The 4.7 Million Euro AMAZALERT project, jointly funded by the European 7th Framework programme and national organizations, will hold an inaugural meeting from 3-5th October, at the premises of the Centre for Earth System Science of, INPE, in São José dos Campos, São Paulo state, Brazil.
To reach its ambitious goals, the AMAZALERT team will bring together information available from previous work on regional climate, sensitivities of forests and the water cycle, deforestation, the impact of laws and human responses to change in the Amazon Basin. For example there is a wealth of observations from programmes such as the Large Scale Biosphere-Atmosphere Experiment in Amazonia (LBA) and simulations of global climate change, carried out for IPPC reports will be explored in detail as well.

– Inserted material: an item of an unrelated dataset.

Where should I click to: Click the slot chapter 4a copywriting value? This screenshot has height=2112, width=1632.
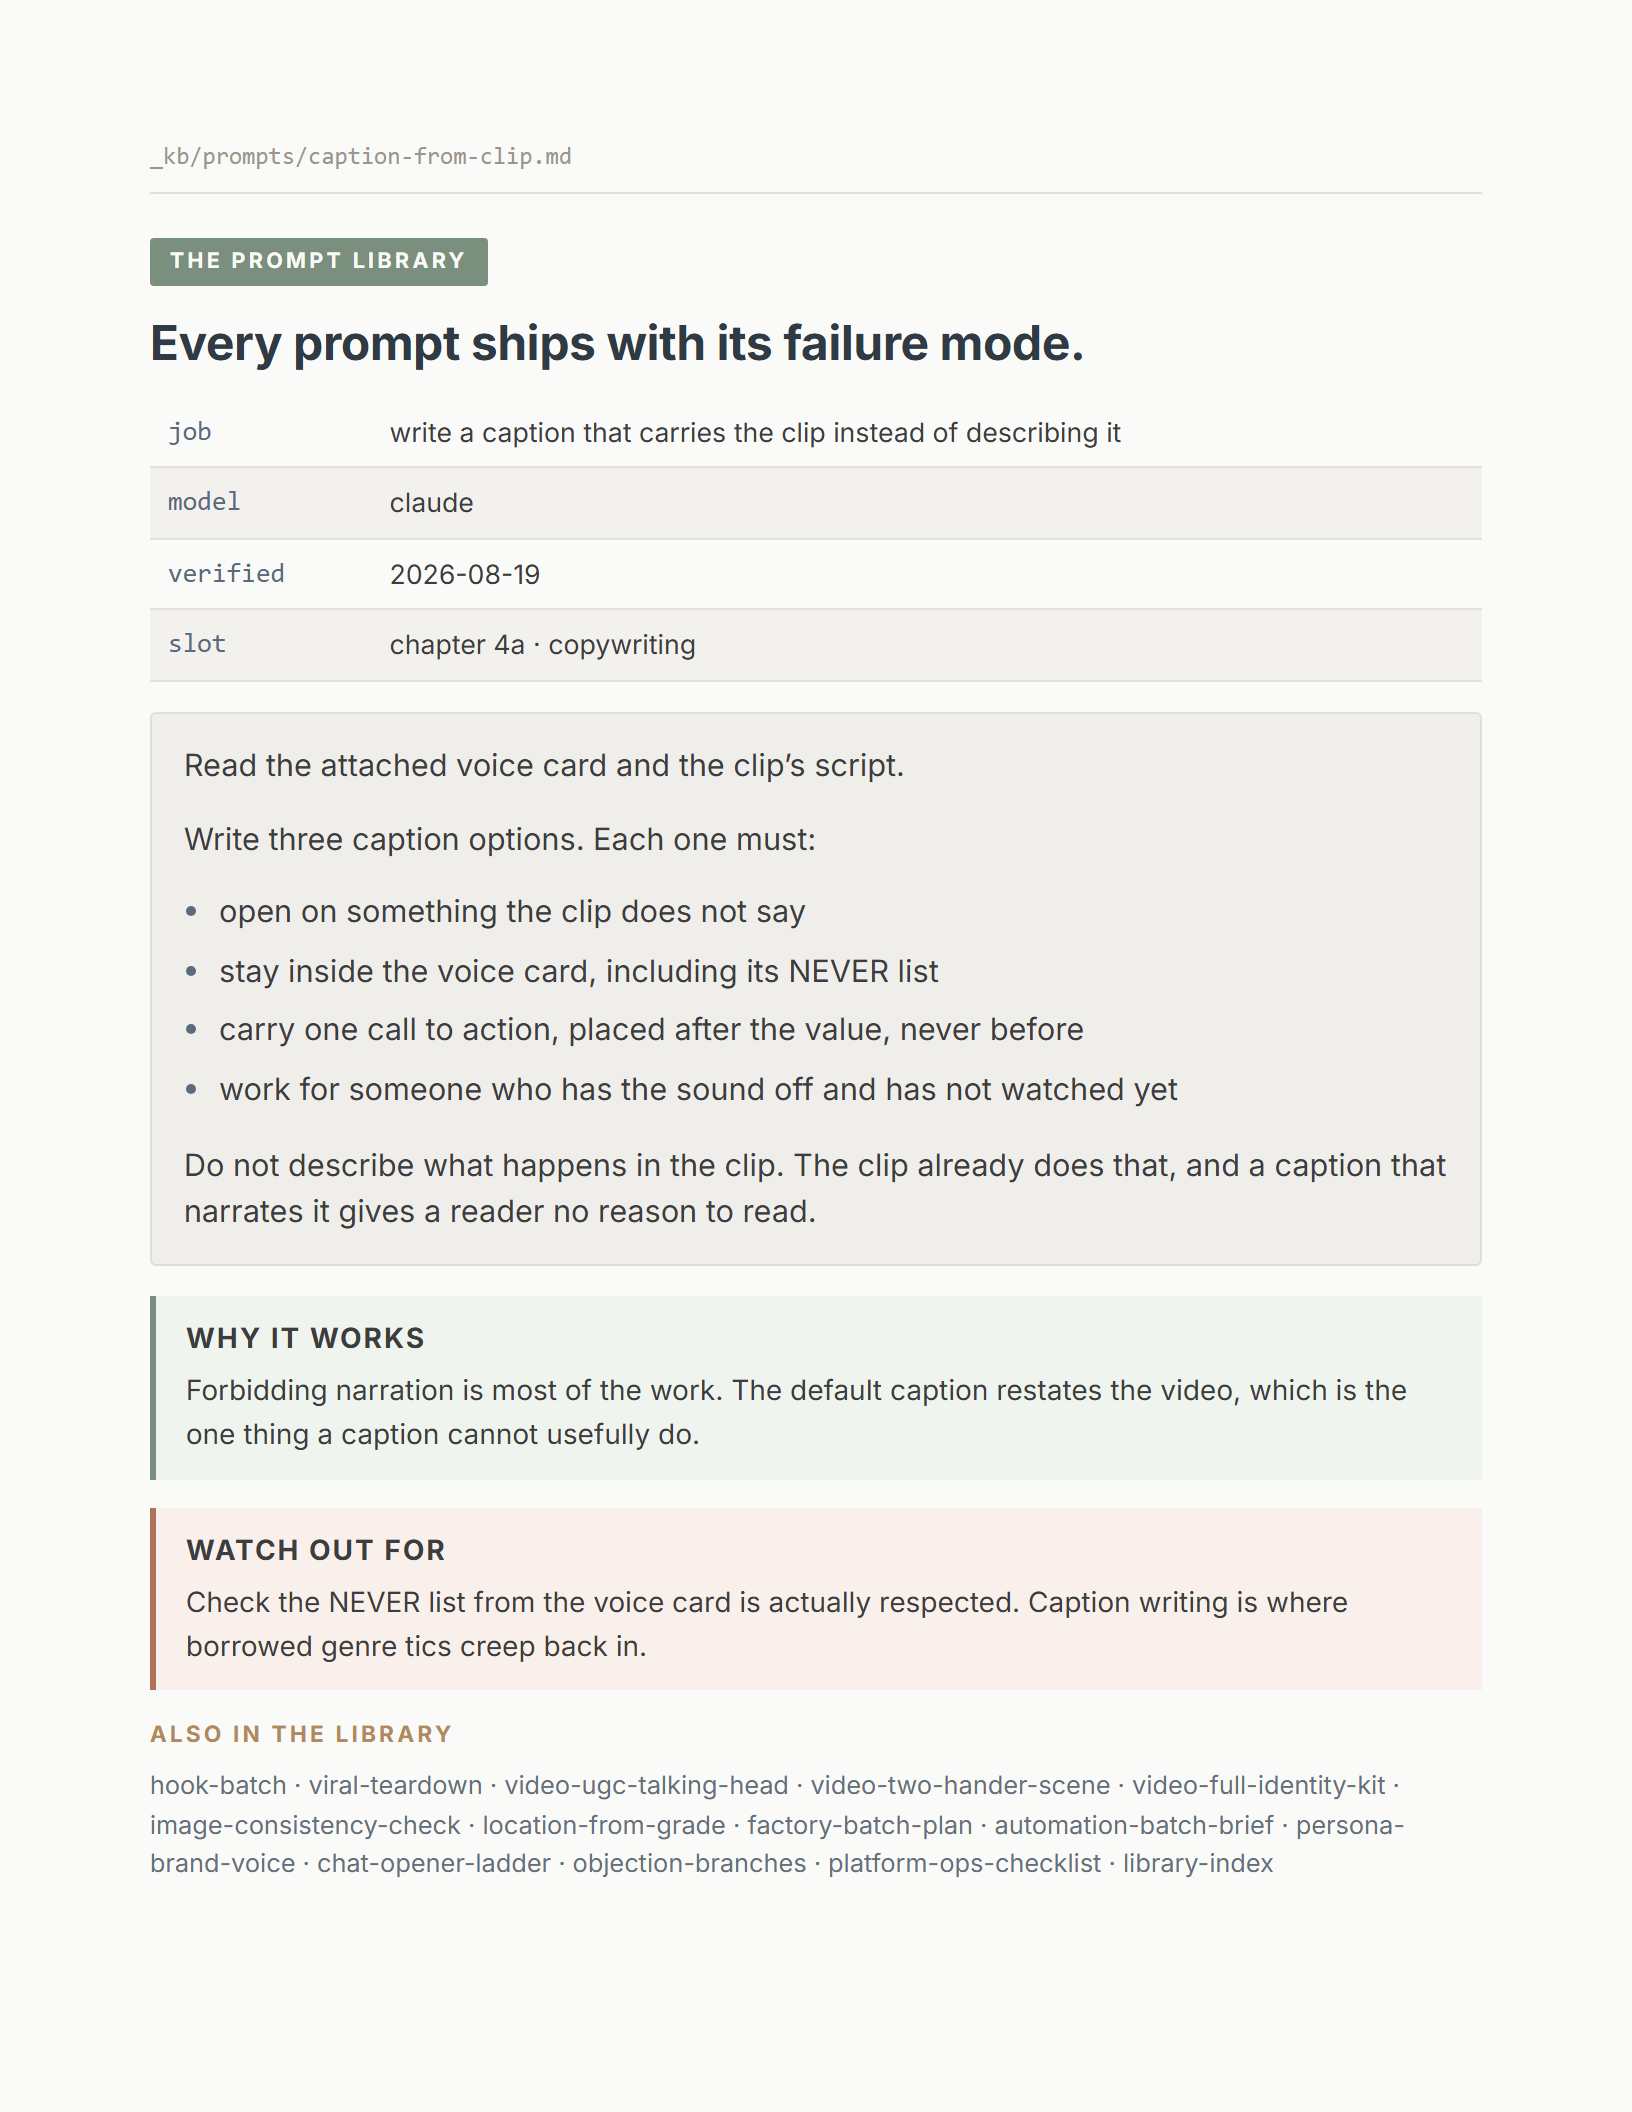pyautogui.click(x=542, y=645)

However, models of climate, vegetation, and their interactions are constantly evolving and systematic information on the role of people and society in the functioning of the Amazon as a region is scarce. In particular, better understanding is needed of the feed-backs in the system, for example, the interactions between the changing land surface and the climate in the Amazon region. An important goal is to understand the workings and impact of the recycling of rainfall by the presence of forest. If this process altered, perhaps through large-scale forest loss, deterioration of Amazonia's ecosystems might follow.
AMAZALERT will also improve our understanding of the role of fire, and how people, agriculture and governments will respond to changes in the climate and environment. The team will directly involve stakeholders from institutions and governments to include their perspectives in modelling and to assist in development of a blueprint for an Early Warning System.
In 3 years' time, the project should provide a set of greatly improved tools to evaluate, and assist in decision-making on the future management of the Amazon region, including ways to monitor the functioning of the Amazon to avoid irreversible changes to its environment.